Find the line containing "How do I perform: Click the Frame". Reproduce it and every line after it up to the end of the records, exactly as written.

■ Data excerpts

════════

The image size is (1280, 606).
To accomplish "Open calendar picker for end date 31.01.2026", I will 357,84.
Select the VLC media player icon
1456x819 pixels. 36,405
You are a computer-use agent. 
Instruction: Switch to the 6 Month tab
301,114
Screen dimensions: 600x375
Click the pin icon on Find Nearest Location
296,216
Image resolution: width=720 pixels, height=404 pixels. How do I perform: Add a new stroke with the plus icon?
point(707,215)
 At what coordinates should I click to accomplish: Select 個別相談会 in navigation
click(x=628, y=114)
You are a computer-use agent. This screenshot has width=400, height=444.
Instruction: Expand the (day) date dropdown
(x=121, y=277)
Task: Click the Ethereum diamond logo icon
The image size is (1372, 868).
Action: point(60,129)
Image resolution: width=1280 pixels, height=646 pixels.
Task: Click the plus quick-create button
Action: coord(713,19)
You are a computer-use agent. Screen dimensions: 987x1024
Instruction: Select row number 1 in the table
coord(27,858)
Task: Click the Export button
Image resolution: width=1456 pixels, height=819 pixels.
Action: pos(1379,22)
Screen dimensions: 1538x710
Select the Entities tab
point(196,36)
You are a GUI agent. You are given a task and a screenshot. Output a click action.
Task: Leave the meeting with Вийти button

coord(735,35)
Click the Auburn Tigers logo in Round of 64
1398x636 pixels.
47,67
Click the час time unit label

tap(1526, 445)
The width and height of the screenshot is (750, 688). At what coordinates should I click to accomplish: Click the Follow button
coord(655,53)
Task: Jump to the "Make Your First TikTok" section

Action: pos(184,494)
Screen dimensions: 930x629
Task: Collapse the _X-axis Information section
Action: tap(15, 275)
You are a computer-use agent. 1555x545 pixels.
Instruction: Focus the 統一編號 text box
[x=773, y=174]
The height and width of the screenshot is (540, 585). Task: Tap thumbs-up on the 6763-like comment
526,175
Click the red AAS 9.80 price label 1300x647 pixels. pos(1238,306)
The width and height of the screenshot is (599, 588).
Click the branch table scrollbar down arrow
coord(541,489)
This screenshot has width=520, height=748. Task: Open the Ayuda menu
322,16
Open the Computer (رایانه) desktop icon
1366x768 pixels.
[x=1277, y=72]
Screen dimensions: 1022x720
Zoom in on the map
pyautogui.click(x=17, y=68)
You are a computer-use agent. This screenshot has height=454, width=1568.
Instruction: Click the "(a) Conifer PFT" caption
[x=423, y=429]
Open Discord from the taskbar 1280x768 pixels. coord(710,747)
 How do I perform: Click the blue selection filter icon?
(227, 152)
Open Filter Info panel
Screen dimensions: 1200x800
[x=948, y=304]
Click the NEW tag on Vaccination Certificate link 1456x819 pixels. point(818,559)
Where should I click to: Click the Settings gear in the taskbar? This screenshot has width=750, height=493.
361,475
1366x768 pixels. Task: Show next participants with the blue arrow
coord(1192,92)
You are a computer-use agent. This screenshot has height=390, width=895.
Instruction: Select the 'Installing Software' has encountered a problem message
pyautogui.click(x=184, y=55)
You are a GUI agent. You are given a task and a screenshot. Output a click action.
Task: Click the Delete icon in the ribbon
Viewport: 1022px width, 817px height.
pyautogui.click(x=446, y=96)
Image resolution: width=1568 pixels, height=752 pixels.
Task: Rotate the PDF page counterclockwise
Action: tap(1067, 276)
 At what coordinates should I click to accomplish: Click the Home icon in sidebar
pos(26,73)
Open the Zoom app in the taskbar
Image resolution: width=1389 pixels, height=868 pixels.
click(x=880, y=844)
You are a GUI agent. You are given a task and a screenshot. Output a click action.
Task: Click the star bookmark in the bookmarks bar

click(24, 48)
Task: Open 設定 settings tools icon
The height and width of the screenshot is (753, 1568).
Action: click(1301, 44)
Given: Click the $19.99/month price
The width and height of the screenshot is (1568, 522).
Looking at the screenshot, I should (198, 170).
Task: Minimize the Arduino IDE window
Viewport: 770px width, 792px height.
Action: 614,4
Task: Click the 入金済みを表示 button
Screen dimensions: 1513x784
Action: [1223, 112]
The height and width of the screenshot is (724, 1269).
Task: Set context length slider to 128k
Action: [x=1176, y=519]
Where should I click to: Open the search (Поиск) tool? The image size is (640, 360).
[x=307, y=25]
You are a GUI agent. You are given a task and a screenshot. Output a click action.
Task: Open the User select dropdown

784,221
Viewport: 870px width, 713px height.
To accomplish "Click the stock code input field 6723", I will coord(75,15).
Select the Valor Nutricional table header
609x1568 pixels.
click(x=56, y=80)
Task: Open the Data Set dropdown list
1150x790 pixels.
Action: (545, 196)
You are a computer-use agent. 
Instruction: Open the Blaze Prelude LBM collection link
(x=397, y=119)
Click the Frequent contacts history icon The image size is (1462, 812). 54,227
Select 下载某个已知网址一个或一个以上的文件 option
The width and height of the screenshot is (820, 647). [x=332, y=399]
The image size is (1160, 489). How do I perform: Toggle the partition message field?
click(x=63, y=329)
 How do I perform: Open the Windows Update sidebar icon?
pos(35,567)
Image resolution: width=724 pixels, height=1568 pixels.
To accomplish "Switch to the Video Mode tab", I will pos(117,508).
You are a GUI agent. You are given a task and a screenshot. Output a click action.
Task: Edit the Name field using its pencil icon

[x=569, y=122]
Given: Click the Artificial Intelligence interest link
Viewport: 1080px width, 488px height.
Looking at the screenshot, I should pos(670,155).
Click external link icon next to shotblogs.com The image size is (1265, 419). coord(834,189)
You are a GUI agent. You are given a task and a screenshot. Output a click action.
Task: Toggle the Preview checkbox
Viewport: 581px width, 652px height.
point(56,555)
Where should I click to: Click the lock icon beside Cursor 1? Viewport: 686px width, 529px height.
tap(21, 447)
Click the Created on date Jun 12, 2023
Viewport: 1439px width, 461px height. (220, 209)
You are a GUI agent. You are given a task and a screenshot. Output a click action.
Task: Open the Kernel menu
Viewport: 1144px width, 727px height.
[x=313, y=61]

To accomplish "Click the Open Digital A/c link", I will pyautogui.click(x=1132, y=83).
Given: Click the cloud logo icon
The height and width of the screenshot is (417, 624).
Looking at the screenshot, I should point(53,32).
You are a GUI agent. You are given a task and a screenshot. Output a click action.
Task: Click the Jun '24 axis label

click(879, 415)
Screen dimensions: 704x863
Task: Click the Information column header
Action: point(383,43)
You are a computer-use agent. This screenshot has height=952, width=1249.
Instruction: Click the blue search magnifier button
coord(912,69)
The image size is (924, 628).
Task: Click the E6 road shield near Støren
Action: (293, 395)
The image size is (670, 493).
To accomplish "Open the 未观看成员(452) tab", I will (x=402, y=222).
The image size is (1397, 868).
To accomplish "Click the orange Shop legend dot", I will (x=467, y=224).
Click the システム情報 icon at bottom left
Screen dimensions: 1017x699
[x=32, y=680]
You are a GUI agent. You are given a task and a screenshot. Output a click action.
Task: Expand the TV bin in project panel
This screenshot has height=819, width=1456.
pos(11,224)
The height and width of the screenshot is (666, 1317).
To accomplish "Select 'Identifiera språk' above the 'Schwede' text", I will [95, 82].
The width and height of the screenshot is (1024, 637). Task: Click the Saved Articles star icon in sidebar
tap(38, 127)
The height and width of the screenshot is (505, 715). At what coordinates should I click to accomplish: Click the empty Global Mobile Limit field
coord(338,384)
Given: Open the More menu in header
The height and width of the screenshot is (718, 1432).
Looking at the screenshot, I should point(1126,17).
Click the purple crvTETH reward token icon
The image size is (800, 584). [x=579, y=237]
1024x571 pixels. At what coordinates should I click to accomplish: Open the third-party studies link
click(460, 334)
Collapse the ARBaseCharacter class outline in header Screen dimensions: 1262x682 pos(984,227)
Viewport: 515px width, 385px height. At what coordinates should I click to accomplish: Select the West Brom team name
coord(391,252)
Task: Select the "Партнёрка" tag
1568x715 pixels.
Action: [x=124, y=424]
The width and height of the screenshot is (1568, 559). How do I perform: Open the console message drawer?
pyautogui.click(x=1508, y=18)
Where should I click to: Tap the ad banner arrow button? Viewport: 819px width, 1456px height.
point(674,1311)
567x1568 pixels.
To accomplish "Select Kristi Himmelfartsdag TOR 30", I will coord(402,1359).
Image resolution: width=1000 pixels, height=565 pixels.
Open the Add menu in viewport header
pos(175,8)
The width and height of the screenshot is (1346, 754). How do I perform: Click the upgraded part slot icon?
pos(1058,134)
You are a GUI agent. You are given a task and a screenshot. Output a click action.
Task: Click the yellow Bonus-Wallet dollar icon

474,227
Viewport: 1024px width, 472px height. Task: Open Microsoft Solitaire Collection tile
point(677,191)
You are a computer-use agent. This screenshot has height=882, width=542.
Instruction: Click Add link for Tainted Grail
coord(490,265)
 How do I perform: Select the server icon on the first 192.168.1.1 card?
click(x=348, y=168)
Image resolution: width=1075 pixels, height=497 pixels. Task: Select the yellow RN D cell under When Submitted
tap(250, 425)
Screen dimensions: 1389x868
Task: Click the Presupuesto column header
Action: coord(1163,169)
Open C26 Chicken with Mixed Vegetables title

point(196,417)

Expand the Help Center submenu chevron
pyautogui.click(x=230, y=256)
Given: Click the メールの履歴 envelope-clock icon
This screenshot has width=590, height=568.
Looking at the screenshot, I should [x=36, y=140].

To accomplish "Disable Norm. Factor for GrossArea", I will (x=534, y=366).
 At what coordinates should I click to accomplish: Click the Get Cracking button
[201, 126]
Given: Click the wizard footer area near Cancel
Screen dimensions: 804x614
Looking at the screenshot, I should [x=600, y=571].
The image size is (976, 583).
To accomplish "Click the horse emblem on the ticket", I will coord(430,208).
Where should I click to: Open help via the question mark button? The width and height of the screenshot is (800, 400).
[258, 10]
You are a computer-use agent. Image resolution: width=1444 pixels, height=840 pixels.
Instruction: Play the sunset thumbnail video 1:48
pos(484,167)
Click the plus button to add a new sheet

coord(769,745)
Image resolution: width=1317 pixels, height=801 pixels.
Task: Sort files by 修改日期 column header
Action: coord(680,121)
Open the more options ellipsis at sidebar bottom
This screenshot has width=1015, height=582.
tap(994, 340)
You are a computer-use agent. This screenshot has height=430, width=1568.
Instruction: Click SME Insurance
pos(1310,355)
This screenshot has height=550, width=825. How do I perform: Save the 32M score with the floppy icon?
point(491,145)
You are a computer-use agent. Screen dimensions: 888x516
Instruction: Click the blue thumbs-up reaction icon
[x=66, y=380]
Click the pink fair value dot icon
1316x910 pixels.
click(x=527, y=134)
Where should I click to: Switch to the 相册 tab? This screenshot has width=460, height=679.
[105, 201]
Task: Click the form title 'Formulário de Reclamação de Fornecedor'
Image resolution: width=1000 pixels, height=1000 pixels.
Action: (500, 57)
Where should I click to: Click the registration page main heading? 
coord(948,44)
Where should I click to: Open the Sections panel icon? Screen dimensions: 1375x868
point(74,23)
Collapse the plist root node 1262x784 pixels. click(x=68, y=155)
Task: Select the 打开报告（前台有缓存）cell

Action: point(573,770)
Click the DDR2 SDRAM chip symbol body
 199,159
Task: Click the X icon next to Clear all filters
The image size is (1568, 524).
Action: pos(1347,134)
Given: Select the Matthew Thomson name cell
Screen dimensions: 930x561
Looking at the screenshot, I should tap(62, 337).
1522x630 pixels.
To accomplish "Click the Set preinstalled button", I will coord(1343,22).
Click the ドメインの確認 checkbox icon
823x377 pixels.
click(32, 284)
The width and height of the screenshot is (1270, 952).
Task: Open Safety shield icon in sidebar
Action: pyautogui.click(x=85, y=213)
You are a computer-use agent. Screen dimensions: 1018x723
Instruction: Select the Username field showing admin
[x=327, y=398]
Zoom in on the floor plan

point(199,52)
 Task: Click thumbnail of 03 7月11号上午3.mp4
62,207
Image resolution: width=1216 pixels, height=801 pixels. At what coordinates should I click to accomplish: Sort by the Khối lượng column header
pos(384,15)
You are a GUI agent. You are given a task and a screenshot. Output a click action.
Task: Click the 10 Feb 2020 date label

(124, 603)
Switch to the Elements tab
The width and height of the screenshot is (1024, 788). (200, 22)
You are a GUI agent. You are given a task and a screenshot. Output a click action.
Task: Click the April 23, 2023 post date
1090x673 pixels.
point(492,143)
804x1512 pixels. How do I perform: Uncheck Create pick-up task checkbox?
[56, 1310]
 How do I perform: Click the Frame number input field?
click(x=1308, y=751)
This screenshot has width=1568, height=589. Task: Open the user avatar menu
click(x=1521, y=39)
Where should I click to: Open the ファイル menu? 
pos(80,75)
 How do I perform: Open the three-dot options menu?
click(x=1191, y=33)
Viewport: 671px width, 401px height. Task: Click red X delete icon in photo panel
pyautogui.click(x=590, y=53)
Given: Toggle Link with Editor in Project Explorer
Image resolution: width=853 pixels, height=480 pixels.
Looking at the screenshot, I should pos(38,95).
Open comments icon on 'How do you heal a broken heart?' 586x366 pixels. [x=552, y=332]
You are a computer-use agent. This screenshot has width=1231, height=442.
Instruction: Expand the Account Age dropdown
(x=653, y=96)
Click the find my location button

════════

■ RESPONSE AREA
 How do I perform: Click the Frame number input field?
click(x=1308, y=751)
This screenshot has width=1568, height=589. Task: Open the user avatar menu
click(x=1521, y=39)
Where should I click to: Open the ファイル menu? 
pos(80,75)
 How do I perform: Open the three-dot options menu?
click(x=1191, y=33)
Viewport: 671px width, 401px height. Task: Click red X delete icon in photo panel
pyautogui.click(x=590, y=53)
Given: Toggle Link with Editor in Project Explorer
Image resolution: width=853 pixels, height=480 pixels.
Looking at the screenshot, I should pos(38,95).
Open comments icon on 'How do you heal a broken heart?' 586x366 pixels. [x=552, y=332]
You are a computer-use agent. This screenshot has width=1231, height=442.
Instruction: Expand the Account Age dropdown
(x=653, y=96)
Click the find my location button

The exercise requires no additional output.